IR35 reform wasn’t mentioned in the Economic Update in July, however it was included in the acompioning paper, ‘A Plan For Jobs’, which stated “… businesses and individuals do not need to implement and adjust to the reform while dealing with the economic impact of COVID-19.”
Since last week’s lockdown announcement, a subsequent delay to IR35 seems more likely. In fact, one could argue that the economic impact will be felt for decades. Knowing the history of IR35 reform, the likely delay would be an additional 12 months, to April 2022.
An IR35 reform delay would be welcome news to businesses experiencing a turbulent year, and who rely on contractors to fill short-term, highly skilled roles. IT would also likely be welcomed by PSCs, especially those impacted by the pandemic, who’ve received little support from the government if they have been out of work as a direct result of Covid-19.

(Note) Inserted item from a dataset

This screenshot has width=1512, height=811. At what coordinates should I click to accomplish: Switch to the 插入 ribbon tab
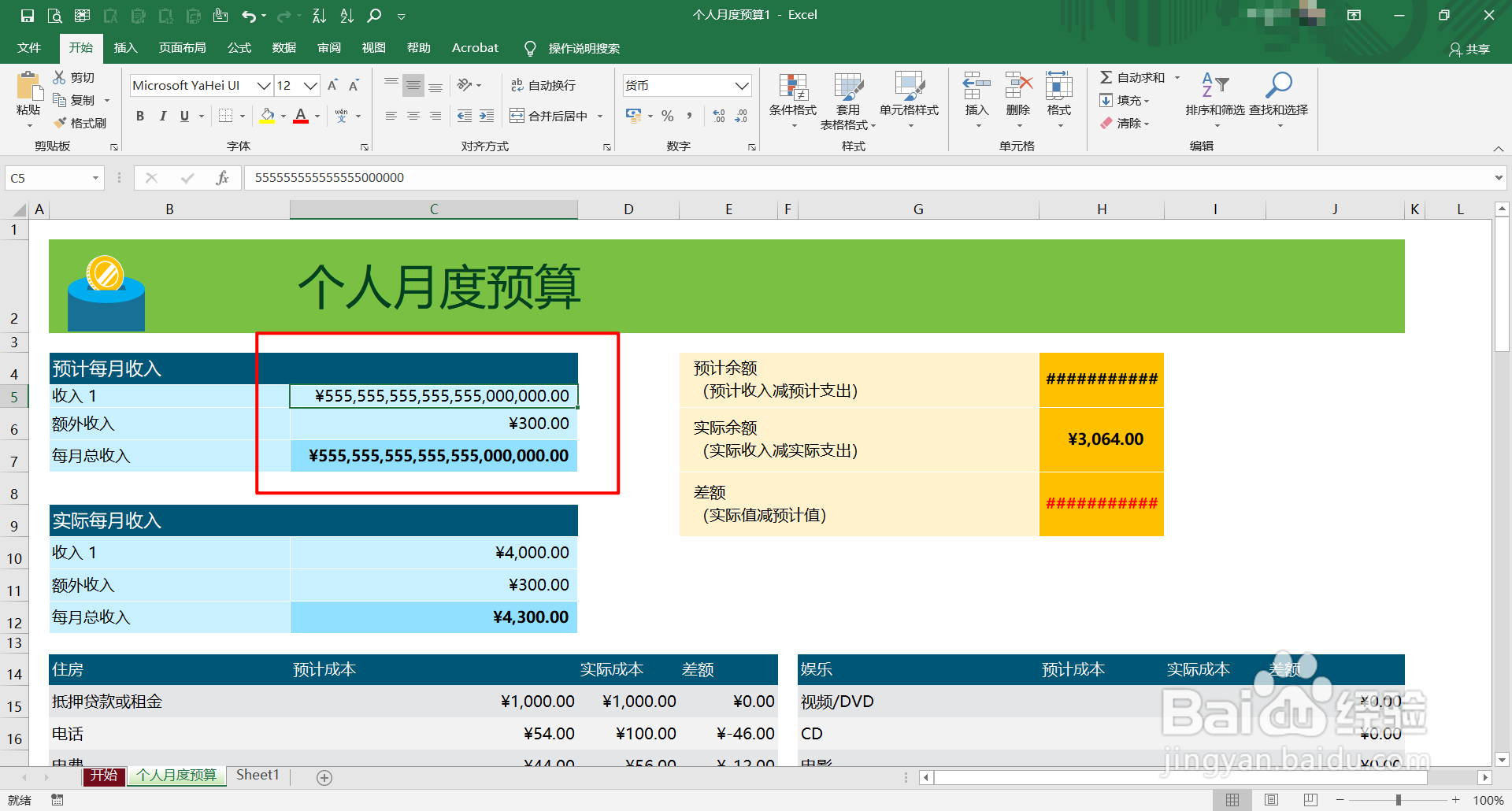click(125, 47)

So how likely would a further delay be? We know it’s the last thing the majority of MPs want to further delay, despite numerous calls for it to be scrapped altogether. We know companies have already prepared, some blanket-labelling their contractors inside IR35, some reducing contractors, and some scrapping contractors altogether in favour of employing instead. We also know that many PSCs have closed down, with contractors preferring the perceived security of employed positions over contracting inside IR35. In fact, reform is expected to halve the UK’s contractor workforce.
In short, the delay is possible, but not highly likely at this stage. Of course nothing is certain in this current unprecedented climate – businesses and contractors should continue with reform preparations until they hear otherwise.